JavaScriptのクラスについて学ぼう【3.ポリモーフィズム編】

JavaScript

はじめに

クラス構文を学び始めた方の中には「なぜわざわざメソッドのオーバーライドを行うのか」という疑問が浮かんだ方もいるかと思います。この理由はエンジニアによって様々な意見があるかと思いますが、オーバーライドを行う一つの理由として「ポリモーフィズムの活用」が挙げられます。

ポリモーフィズムとは、インスタンスの型に応じて同じメソッドでも異なるふるまいを実現する方法です。クラス継承において、メソッドのオーバーライドは親クラスで定義されたメソッドと同じ名のメソッドを定義することで成立します。メソッドをオーバーライドすることは、ポリモーフィズムを活用することと同じと考えることができます。

この記事では、ポリモーフィズムとは何かについて簡潔におさえ、クラス構文においてのポリモーフィズムの活用について解説します。クラス構文やクラス継承についての基本的な知識があることが前提となっているので、これらについて学んでいない方は以下の記事を参照いただくことをオススメします。

クラス構文の基本についてはこちら↓

クラス継承についてはこちら↓

この記事の対象者

  • クラス構文の基本を理解している方
  • メソッドをオーバーライドする意味を理解したい方
  • 効果的なクラス構造の構築について学びたい方

この記事で学べること

  • ポリモーフィズムの概要
  • ポリモーフィズムのメリット
  • JavaScriptでのインターフェースの模倣
  • クラスメソッドとしてのポリモーフィズムの利用

ポリモーフィズムとは

ポリモーフィズムは、同じインターフェースを共有する異なる型のオブジェクトが同じメソッドを使用するための方法です。インターフェースとは、クラスがどのような機能を提供するかについてのルールを定めるためのものです。
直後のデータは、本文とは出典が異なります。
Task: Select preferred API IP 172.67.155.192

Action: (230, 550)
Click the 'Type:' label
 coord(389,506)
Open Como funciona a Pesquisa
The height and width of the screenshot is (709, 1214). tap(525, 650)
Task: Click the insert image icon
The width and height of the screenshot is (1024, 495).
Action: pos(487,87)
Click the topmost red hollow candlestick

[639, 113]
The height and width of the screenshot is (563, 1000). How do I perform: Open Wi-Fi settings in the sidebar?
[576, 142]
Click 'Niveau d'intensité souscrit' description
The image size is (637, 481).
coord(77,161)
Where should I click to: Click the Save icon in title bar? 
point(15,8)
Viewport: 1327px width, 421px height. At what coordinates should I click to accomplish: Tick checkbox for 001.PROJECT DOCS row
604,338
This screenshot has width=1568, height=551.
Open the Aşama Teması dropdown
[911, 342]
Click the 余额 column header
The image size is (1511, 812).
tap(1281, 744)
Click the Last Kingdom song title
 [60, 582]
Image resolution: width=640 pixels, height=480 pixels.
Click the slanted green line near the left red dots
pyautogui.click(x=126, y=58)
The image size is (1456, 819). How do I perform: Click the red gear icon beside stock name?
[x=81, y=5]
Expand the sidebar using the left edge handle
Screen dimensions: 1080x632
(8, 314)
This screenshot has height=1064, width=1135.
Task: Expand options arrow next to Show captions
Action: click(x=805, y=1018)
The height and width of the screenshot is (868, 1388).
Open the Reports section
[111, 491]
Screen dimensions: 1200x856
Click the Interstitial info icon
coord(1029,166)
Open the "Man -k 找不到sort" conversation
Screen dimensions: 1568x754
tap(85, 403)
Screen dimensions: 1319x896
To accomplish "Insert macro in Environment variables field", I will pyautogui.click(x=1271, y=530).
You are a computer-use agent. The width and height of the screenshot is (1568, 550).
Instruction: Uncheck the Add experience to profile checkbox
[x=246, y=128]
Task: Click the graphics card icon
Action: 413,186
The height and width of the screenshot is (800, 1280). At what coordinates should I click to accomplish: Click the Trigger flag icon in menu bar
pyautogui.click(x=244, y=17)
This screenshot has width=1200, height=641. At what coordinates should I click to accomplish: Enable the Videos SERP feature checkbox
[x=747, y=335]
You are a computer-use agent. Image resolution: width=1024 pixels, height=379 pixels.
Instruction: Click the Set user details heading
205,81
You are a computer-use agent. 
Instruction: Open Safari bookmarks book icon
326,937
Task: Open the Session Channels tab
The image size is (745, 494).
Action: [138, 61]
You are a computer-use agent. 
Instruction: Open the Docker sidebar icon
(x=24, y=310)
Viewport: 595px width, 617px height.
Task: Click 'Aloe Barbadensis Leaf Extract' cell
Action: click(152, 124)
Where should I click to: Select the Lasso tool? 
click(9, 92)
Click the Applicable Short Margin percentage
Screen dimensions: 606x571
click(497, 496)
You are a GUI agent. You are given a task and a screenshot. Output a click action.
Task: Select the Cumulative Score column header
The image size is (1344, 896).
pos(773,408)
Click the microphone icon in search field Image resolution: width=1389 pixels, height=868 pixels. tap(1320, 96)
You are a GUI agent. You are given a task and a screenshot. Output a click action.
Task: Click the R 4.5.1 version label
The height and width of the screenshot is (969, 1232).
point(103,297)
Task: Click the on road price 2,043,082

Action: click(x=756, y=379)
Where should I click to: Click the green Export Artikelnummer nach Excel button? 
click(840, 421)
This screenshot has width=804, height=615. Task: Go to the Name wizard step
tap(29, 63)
しかし、インターフェースを実装する機能はJavaScriptにはないので、ここでは、

「インターフェース = 親クラス」

「同じインターフェースを共有する異なる型のオブジェクト = 子クラスのインスタンス」

という解釈で構いません。

メソッド名が同じということは、メソッドを利用する目的も同じと考えることができます。しかし、型が異なれば、目的に応じた結果を返すための処理が異なる場合があります。こういった場合においてポリモーフィズムは利用されます。

ポリモーフィズムを活用するには、親クラスで定義されたメソッドを子クラスで適切にオーバーライドする必要があります。ポリモーフィズムを理解することは、クラス構文において柔軟で拡張性の高いコードを書く上で役に立ちます。

ポリモーフィズムのメリット

ポリモーフィズムはコードの拡張性や保守性を向上させる有効的な手法です。

ポリモーフィズムを活用することで異なる型のオブジェクトが同じメソッドを共有できるため、柔軟な実装が可能になります。これにより、新しいクラスを導入しても既存のコードを変更する必要がなくなり、機能の拡張において柔軟な実装を行うことができます。

とはいえ言葉だけではよく分からないと思うので、サンプルコードで簡単に解説します。まずはポリモーフィズムを使用しない例を挙げます。

// circleオブジェクトを描画する関数
function drawCircle(circle) {
  // circleオブジェクトを描画する処理
}

// squareオブジェクトを描画する関数
function drawSquare(square) {
 // squareオブジェクトを描画する処理
}

// 図形を描画する処理
function drawShapes(shapes) {
  shapes.forEach(shape => {
    if (shape.type === 'Circle') {
      drawCircle(shape);
    } else if (shape.type === 'Square') {
      drawSquare(shape);
    }
  });
}

// オブジェクトの定義
const circle = { type: 'Circle' };
const square = { type: 'Square' };

// オブジェクトを描画
drawShapes([circle, square]);

上記の例では、円形を描画するdrawCircle()関数と、四角形を描画するdrawSquare()関数、これら呼び出すためのdrawShapes()関数を定義しています。

drawShapes()関数を呼び出す際、この関数の引数に描画したいオブジェクトを配列として渡すことで機能します。また、drawShapes()関数内では、オブジェクトのtypeプロパティの値を基に条件分岐を行っています。

上記の例に、さらに三角形を描画するdrawTriangle()関数を定義する場合を考えます。この場合、drawTriangle()関数の定義する以外にも、drawShapes()関数を修正しなければいけません。

// 図形を描画する処理
function drawShapes(shapes) {
  shapes.forEach(shape => {
    if (shape.type === 'Circle') {
      drawCircle(shape);
    } else if (shape.type === 'Square') {
      drawSquare(shape);

    // 以下を追加
    } else if (shape.type === 'Triangle') {
      drawTriangle(shape);
    }
  });
}

このような実装は、修正漏れの可能性があることはもちろん、drawShapes()関数を修正することによってこの関数が正しく機能するかをもう一度テストする必要があり、この問題は機能の拡張や保守性の維持を難しくさせる場合があります。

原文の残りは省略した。